This was the year of the war against children. I live not that far from Newtown, Connecticut, so the small-town scenery of our freshest butchery, executed by someone who was himself not much beyond childhood years, is my back yard: picket fences, intensively tended lawns, a plethora of churches and those schools with their locker-lined polished corridors and the smell of cafeteria pizza. Since Columbine we have wearily come to expect that when carnage erupts, it will do so in the habitat of American domesticity – a shopping mall, a movie theatre, a college and, over and over again, a school. If you live outside the US and do not belong to a nation where there are more guns than people, you may just shrug this off as a peculiarly American blight.
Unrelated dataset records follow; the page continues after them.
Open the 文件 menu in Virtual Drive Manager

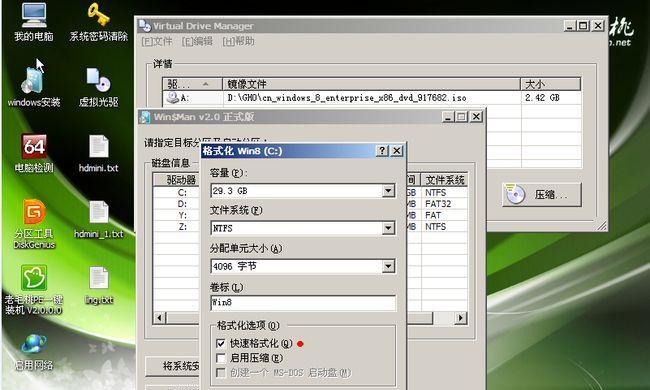click(x=157, y=41)
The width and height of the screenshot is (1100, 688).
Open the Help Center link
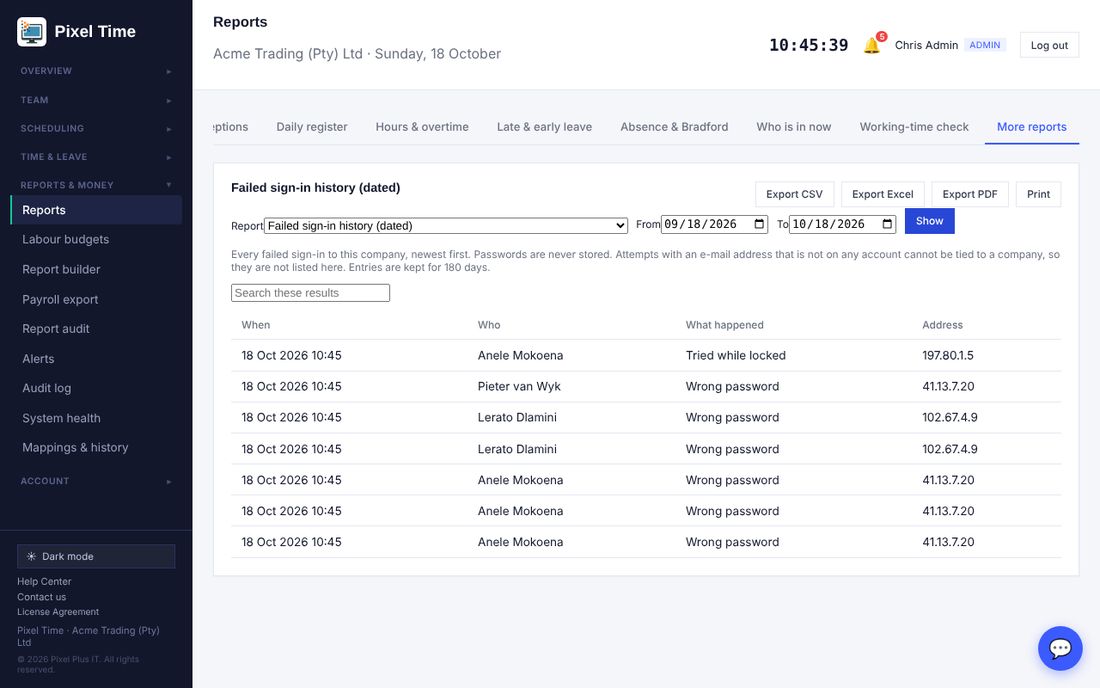pyautogui.click(x=44, y=581)
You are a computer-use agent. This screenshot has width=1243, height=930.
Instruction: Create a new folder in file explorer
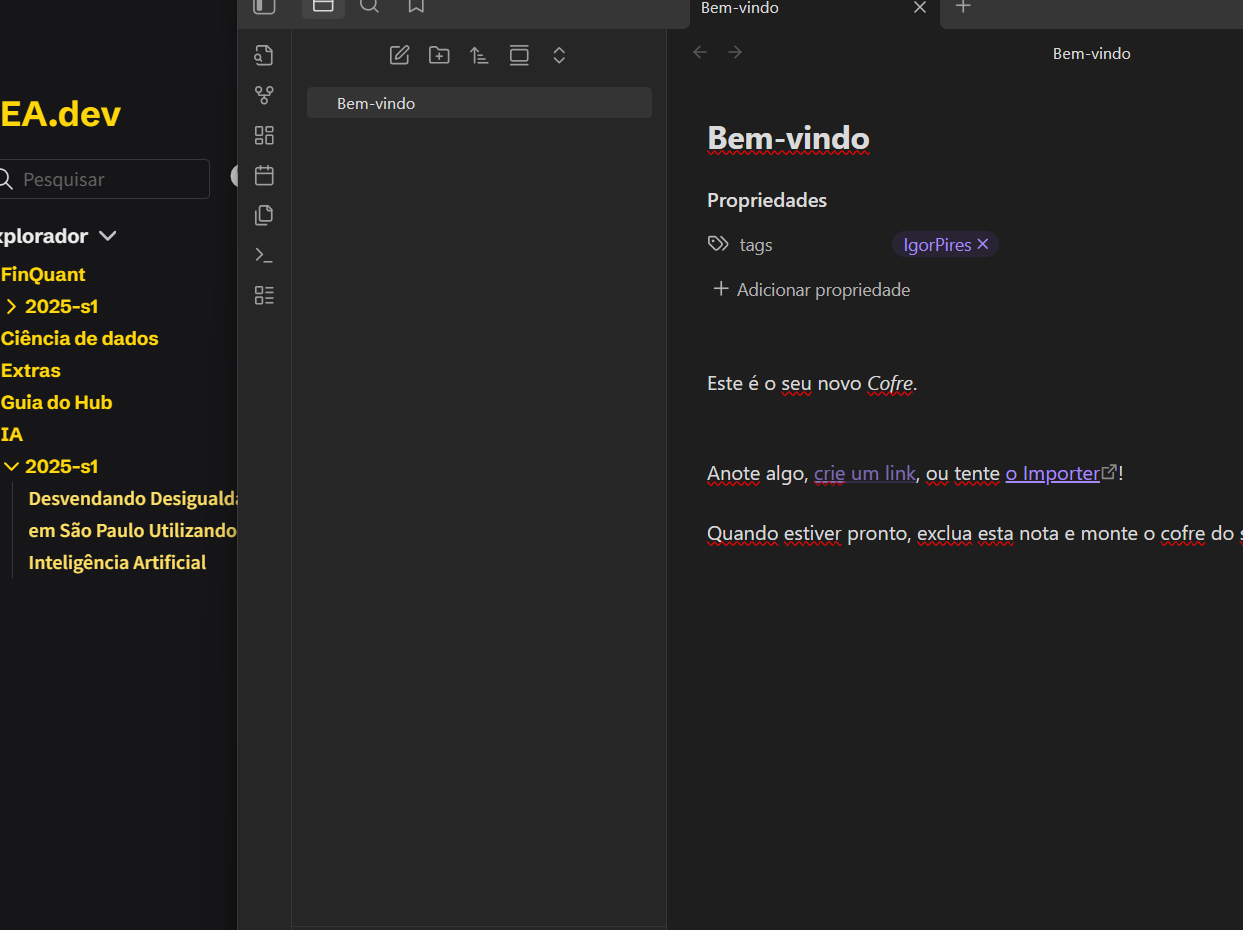pyautogui.click(x=439, y=55)
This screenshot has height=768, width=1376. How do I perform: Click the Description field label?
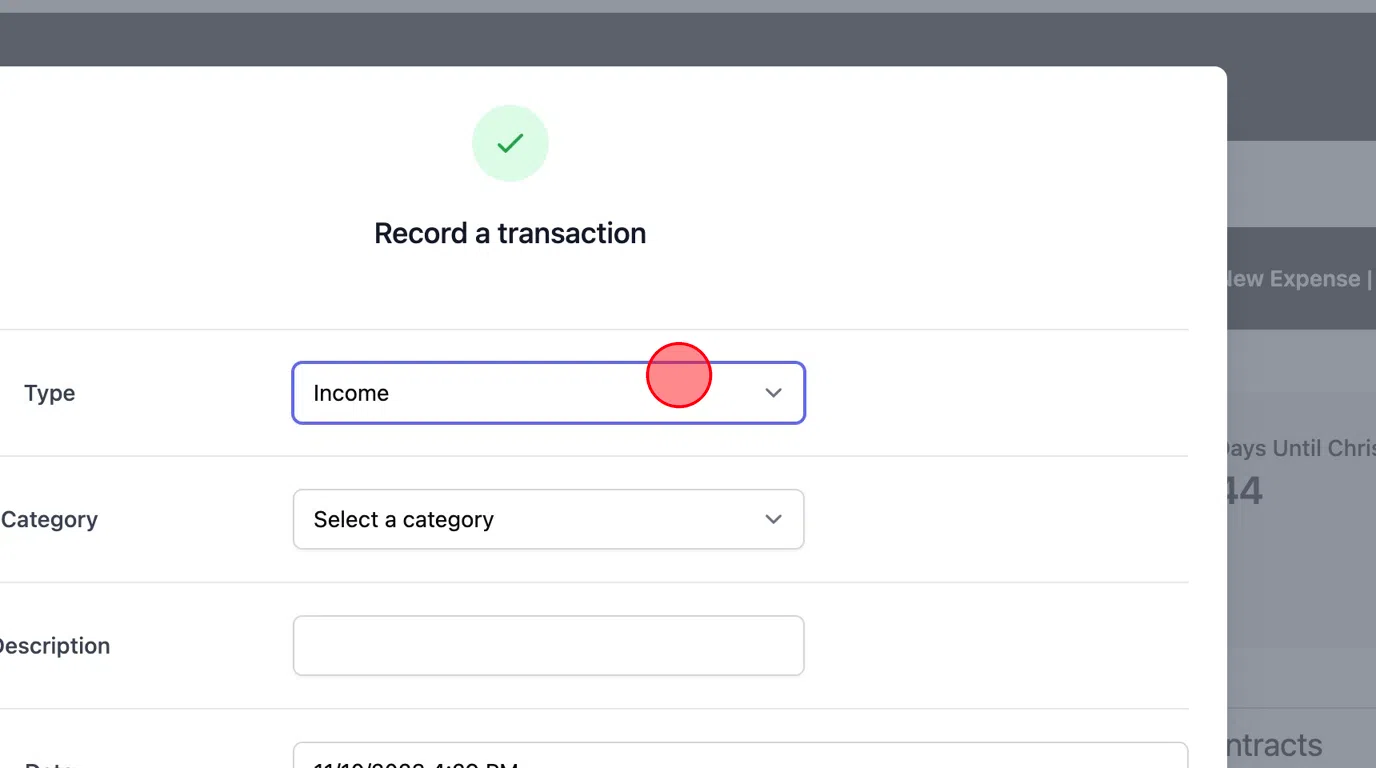tap(54, 645)
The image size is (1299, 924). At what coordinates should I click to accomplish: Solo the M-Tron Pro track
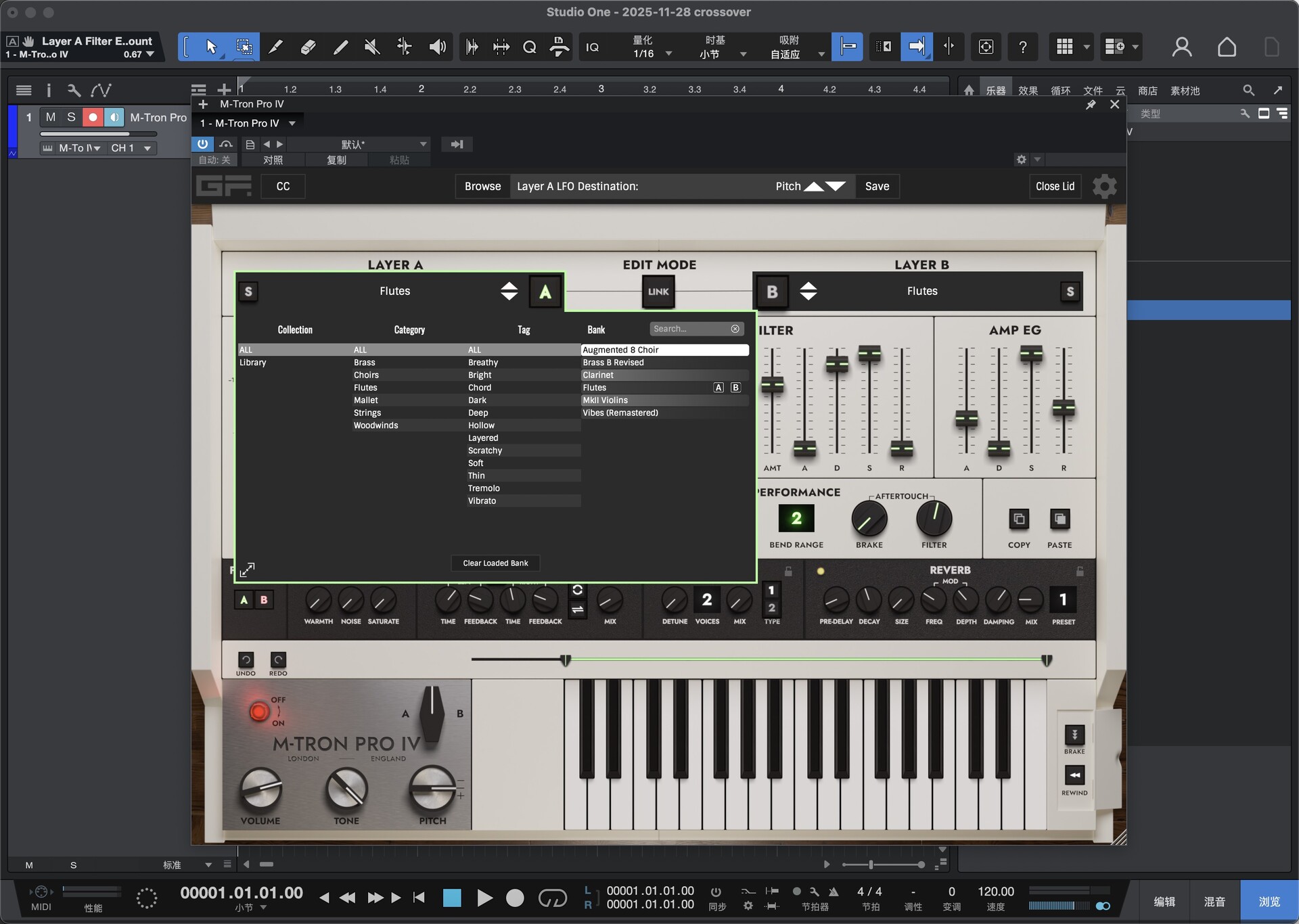tap(72, 116)
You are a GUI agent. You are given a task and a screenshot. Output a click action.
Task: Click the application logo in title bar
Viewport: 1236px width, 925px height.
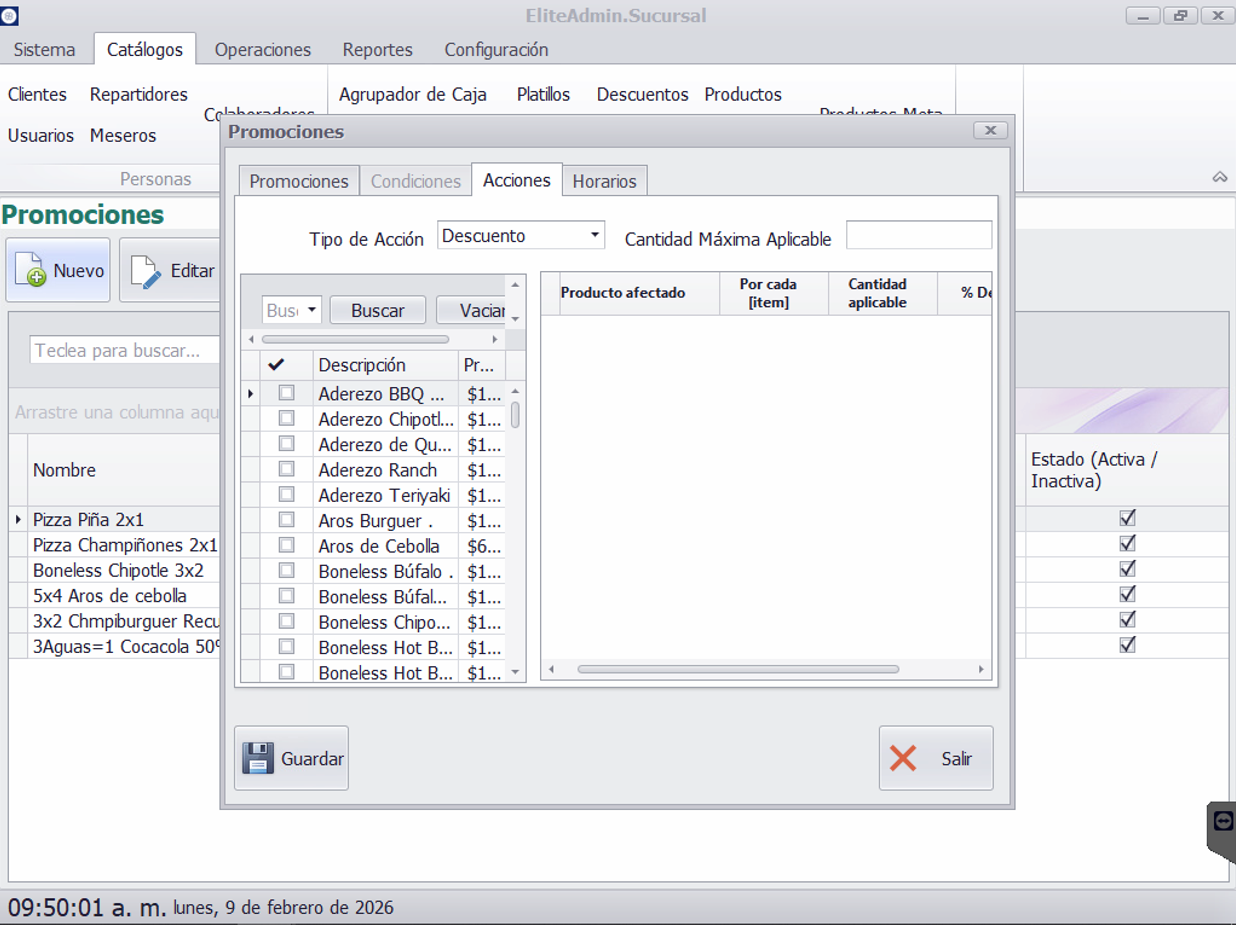click(x=9, y=16)
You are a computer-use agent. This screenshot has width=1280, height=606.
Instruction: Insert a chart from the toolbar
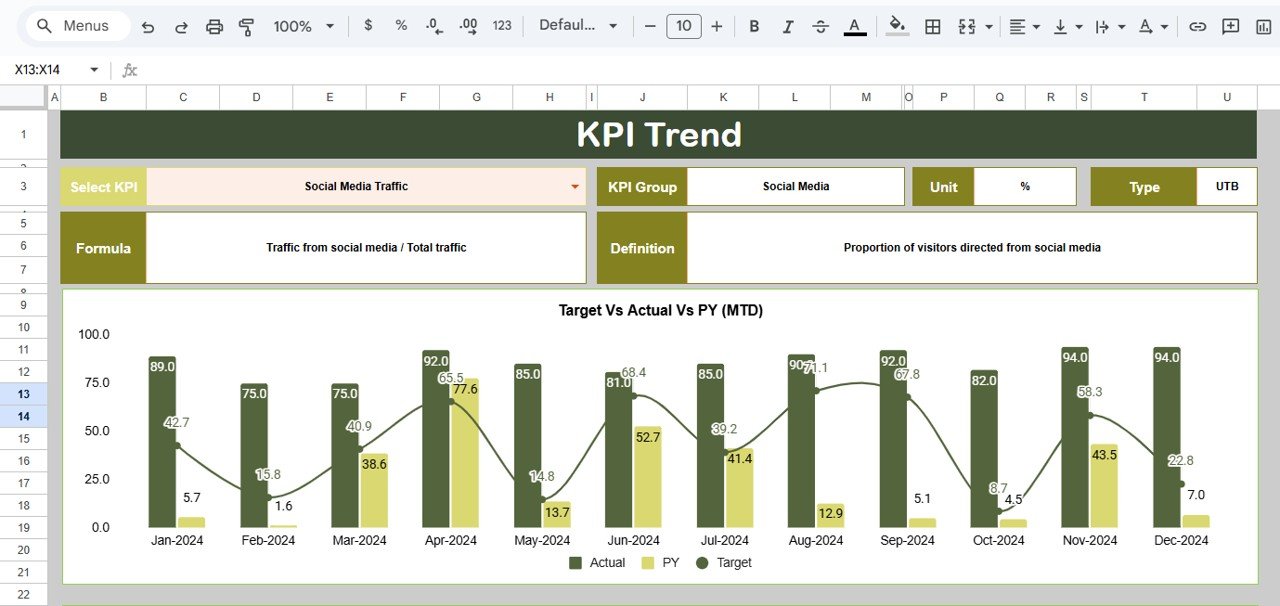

But 2012 was also the year when the war against children went global. At the end of May, photographs of more than 30 Syrian children under the age of 10 in Sunni villages near Homs, either shot, stabbed or both, apparently by shabiha militia, held up the world’s business as usual for, oh, a few days of righteous venting. Just this month in Chenpeng, China, 22 primary schoolchildren were attacked by a knife-wielding assailant slicing off fingers and ears. Bear in mind how close the attacker has to be to the kids to manage that. On Christmas Eve, a father in Hebei province expressed his indignation at what he felt was the lenient sentencing of those responsible for his daughter’s killing by ploughing into a crowd of lunching high school pupils with his car, fracturing skulls and crushing limbs.
After the family home, school is meant to be the second great shelter and nurturer of children. If there is trouble or hardship at home, the safety, kindness and wisdom of schools takes on an even greater meaning for their charges. It is the home of their young minds. Perhaps because they want to maximise the drama of their evil, schools – and, in the case of the unrepentant Norwegian monster Anders Breivik, a holiday camp – are magnets for the morally impaired. It is not just that they house large numbers of defenceless victims. In some of the worst crimes, it is actually the ideal of education itself that is the target. The great heroine of 2012 – perhaps of our decade – Malala Yousafzai, now 15, but a campaigner for girls’ education since she was 11 – was shot point-blank on her school bus in Pakistan by the Taliban as an act of annihilationist hatred against the mere possibility of an educated woman. When we “transition out” from Afghanistan it behoves us to acknowledge that in all likelihood we will be handing that country to an army whose primary enemy are educated girls.